EXERCISE REQUIREMENTS:
Copy the records word for word, starting at the first line and ending after the line that contains "[x=427, y=357]".

Start of SOURCE DATA

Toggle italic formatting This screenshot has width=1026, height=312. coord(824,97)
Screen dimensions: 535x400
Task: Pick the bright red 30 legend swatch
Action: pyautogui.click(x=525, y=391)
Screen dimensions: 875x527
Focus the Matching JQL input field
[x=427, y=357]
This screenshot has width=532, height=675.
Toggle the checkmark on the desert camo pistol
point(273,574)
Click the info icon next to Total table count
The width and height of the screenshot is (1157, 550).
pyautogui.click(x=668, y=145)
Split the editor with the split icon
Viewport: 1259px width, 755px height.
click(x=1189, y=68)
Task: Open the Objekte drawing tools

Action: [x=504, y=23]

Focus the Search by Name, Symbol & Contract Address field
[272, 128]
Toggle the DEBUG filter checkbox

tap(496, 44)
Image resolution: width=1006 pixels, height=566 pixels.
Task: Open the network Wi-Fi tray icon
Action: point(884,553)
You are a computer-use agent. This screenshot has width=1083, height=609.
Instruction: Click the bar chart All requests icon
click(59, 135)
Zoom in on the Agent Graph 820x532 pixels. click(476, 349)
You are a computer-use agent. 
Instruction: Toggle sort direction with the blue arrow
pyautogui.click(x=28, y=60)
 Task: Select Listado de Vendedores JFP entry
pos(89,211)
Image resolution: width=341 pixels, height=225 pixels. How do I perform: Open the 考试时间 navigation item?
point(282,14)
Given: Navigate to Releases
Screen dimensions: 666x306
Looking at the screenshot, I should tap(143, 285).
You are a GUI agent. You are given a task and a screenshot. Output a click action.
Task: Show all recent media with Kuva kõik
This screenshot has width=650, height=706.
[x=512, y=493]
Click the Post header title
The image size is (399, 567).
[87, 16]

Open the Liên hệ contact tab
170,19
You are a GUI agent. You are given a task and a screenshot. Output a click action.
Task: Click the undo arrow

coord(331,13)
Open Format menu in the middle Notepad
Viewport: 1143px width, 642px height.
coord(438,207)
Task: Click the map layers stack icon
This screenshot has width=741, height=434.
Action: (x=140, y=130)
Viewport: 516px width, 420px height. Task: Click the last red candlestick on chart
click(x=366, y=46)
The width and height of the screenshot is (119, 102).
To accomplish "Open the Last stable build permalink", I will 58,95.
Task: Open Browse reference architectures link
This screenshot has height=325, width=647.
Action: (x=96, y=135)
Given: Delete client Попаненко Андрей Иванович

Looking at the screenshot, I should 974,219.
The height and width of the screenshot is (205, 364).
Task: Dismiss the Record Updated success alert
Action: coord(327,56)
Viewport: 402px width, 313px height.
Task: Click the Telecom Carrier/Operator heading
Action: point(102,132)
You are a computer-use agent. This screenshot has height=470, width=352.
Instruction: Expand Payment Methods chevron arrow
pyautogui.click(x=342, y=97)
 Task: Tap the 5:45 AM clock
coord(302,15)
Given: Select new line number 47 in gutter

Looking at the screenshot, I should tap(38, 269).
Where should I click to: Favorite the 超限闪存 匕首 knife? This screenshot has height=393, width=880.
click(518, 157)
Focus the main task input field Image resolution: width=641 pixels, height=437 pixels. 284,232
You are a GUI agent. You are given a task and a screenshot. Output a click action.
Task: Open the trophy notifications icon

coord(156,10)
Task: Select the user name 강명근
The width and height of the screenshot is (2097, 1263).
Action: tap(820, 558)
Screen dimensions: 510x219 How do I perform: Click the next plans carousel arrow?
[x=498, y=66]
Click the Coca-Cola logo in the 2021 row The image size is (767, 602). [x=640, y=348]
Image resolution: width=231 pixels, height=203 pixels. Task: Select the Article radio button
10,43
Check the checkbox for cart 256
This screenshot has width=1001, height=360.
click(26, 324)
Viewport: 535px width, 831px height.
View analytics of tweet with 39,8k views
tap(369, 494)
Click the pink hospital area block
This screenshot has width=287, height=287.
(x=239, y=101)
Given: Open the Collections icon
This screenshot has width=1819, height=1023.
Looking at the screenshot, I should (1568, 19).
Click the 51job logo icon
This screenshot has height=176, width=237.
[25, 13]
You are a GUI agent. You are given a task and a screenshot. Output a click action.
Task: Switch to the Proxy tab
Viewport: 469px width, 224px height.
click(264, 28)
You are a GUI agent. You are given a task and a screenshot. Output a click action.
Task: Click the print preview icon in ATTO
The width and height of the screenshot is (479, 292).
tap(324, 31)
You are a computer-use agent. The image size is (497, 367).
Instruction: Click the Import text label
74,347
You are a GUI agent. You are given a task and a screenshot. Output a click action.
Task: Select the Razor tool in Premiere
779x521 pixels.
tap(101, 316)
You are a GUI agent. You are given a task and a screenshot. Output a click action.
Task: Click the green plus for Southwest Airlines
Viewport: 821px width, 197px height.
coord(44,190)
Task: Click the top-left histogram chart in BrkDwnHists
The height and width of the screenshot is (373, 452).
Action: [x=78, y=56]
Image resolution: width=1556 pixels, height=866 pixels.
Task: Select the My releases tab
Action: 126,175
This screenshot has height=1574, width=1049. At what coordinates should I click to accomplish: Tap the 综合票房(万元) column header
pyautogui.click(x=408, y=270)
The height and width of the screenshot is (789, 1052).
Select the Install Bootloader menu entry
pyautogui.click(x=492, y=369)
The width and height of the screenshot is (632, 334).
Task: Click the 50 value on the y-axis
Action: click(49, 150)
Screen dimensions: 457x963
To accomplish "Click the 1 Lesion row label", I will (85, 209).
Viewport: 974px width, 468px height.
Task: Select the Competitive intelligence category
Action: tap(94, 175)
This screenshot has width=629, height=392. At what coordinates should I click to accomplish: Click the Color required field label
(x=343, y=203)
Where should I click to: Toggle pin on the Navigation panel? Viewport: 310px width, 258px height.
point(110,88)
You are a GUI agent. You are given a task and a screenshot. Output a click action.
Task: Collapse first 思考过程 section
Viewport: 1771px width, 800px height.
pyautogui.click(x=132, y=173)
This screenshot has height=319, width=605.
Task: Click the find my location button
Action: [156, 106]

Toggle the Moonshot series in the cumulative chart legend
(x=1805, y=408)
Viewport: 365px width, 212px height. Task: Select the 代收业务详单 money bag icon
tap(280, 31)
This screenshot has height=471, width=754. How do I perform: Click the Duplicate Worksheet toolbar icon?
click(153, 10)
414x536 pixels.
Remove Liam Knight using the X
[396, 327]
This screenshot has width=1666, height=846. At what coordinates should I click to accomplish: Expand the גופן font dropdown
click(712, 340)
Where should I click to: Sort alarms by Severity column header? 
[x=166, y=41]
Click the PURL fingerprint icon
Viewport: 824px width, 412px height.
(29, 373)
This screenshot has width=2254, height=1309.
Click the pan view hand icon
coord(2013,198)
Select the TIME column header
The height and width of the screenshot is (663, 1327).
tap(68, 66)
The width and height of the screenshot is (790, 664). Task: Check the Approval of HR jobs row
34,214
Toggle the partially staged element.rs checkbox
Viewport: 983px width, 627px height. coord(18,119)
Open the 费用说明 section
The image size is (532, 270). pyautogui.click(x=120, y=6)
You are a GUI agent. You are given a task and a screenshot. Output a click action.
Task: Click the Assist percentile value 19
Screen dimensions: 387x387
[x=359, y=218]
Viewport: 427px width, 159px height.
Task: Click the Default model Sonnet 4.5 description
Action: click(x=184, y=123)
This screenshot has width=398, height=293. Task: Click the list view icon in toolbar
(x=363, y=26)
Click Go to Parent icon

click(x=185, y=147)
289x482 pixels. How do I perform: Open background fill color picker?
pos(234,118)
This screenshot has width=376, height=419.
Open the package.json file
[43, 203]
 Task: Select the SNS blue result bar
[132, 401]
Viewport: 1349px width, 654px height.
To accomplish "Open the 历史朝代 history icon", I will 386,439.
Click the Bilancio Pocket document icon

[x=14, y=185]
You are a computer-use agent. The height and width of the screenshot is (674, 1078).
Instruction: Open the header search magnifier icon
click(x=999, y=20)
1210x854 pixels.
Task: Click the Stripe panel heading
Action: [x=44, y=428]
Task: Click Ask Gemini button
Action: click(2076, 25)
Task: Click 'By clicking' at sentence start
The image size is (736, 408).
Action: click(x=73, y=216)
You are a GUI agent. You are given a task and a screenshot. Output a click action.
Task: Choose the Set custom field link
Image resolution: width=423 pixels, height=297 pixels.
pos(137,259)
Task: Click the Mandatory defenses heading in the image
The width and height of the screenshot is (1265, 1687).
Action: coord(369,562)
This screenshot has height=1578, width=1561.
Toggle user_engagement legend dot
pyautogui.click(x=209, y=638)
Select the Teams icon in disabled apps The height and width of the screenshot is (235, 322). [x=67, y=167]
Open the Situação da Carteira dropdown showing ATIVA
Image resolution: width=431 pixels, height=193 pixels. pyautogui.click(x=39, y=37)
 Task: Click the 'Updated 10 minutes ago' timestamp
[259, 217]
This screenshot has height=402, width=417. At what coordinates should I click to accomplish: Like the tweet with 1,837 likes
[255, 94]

End of SOURCE DATA

CORRECT RESPONSE:
Toggle italic formatting This screenshot has width=1026, height=312. coord(824,97)
Screen dimensions: 535x400
Task: Pick the bright red 30 legend swatch
Action: pyautogui.click(x=525, y=391)
Screen dimensions: 875x527
Focus the Matching JQL input field
[x=427, y=357]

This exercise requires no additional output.